Khadiza’s surgery looked more intense to me than the first surgery I had witnessed. One whole piece of lip measuring about 1cm x 1cm x 2mm had to be cut away. I was told that’s the scar tissue and it had to be removed.
I had a lot of trouble watching the incisions. After that, there was like a cm square of raw flesh into which the surgeon had to poke around and under to isolate the muscles or whatever.
I forced myself to watch but the lightheadedness wouldn’t go away. Worse, I started feeling a bit nauseous. I would watch a few seconds, look away a few seconds, watch a few seconds, and back and forth. Did some writing in my notebook to distract myself.
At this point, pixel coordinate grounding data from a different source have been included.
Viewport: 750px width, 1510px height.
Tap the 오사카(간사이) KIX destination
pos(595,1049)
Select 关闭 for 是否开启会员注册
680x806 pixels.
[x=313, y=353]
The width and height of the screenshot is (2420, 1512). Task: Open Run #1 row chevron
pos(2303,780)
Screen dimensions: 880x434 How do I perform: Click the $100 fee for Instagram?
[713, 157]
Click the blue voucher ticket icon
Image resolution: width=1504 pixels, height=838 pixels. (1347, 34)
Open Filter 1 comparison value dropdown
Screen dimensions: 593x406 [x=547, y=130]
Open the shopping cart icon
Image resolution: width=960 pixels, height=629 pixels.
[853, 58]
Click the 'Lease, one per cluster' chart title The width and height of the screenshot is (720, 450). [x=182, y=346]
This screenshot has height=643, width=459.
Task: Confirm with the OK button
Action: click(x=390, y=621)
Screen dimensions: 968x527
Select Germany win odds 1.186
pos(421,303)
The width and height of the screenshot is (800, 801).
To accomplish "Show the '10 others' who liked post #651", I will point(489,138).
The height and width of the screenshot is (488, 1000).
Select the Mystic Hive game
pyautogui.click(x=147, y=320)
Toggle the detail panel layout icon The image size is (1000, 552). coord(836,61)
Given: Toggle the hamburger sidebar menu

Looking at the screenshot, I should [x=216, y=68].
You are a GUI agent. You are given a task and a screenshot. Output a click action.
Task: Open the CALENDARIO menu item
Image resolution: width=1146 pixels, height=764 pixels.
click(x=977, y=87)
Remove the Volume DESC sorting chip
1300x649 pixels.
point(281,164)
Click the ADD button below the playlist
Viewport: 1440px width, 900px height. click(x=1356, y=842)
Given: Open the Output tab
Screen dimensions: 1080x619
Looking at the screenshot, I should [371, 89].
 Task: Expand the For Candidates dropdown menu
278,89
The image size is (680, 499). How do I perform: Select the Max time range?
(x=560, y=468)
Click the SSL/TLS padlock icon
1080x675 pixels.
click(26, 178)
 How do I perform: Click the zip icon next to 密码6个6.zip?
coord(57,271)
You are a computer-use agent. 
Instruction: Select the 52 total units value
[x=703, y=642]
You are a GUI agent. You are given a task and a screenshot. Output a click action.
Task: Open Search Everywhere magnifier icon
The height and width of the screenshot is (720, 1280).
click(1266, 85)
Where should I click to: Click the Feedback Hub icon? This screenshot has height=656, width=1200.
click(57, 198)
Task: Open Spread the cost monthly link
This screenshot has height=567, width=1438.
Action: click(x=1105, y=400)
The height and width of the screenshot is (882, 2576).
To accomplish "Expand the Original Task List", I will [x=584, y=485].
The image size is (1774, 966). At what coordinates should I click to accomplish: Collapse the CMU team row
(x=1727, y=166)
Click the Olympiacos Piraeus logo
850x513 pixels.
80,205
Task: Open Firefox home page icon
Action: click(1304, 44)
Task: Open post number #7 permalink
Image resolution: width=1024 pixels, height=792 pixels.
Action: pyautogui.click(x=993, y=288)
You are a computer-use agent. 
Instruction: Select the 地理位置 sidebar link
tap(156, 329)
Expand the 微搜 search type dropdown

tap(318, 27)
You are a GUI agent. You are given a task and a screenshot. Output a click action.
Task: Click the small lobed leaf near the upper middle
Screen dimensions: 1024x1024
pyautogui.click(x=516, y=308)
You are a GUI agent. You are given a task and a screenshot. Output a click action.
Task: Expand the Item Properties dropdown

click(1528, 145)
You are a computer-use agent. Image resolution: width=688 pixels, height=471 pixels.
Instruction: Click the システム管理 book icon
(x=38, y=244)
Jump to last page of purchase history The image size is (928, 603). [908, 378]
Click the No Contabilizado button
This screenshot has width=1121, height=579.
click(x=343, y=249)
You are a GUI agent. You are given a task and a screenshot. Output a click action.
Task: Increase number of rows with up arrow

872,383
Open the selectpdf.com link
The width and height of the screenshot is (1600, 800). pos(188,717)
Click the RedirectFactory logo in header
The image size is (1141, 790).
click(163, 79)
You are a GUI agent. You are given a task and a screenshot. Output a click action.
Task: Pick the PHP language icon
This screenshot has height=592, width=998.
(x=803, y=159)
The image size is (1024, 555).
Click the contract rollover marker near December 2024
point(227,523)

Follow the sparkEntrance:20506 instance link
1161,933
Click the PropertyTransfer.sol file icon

After 10 minutes or so, I decided that I’d better go outside for a breather before I did something embarrassing like faint.
I walked into the break room.
Devin was in there, well, taking a break. Devin is the operation’s Patient Imaging Technician. He takes photos of the deformities for documentation.
Maybe he could see that I was looking a bit green around the edges because he asked me, “Are you okay?”
I kinda nodded and shook my head at once. I said, “Khadiza’s surgery is intense. I had to take a break.”
Devin has been to seven missions, including this one, so he knew what I was talking about. He told me it’s all for the better because they get well after this and they have new smiles, etc. I nodded silently in agreement.
And then, without warning, I started to cry. Even I didn’t see it coming.
Poor Devin, stuck in the break room with some crying girl. He got up to search around for some tissues, then came back and said comforting, encouraging words about how it’s all necessary and they don’t feel any pain during the surgery and they will heal nicely in time to come and they will have better lives.
Devin’s a nice guy. He drew the evil smiley face on my name sticker.
I managed to pull myself together by admonishing myself for being useless. Then I went back into the operating room, by which time the surgeon was done with the insides and was stitching Khadiza’s lip up.
It was all very nicely done. I saw how he had pulled two sides of the lip surface together to cover the raw flesh after he was done stitching up the muscles inside. By the time it was over, she had a perfectly shaped lip.
The surgery was completed in half an hour, after which Khadiza had to sit on a chair for a few minutes before they allowed me to walk her to the ward for recovery.
Because she only had local anesthesia, she was allowed to go home after two hours.
Anyway, her plaster came off and I took a photo. Her lips still look very swollen in the picture because of the anesthesia. And she has ointment on the wound. This is, like, maybe 30 or 45 minutes after surgery.
I suppose it was a good thing she was discharged so soon; I didn’t have enough time to grow too attached to her. I’d had enough to cry about for the day.
Today will be the last day of our mission in Dhaka. It will be a half day of surgeries, following which the rest of the day would be spent packing up all the stuff in the hospital in preparation of our going home.
The photos of me in the O.R. were taken by Justyn. Thanks!
It’s a hazard having him as my photographer, though. One of his hobbies is taking ugly photos of me for future blackmail purposes.
Other than that, he’s a nice person. He gives a lot of personal time to Operation Smile, starting up then overseeing the Student Chapter in Singapore.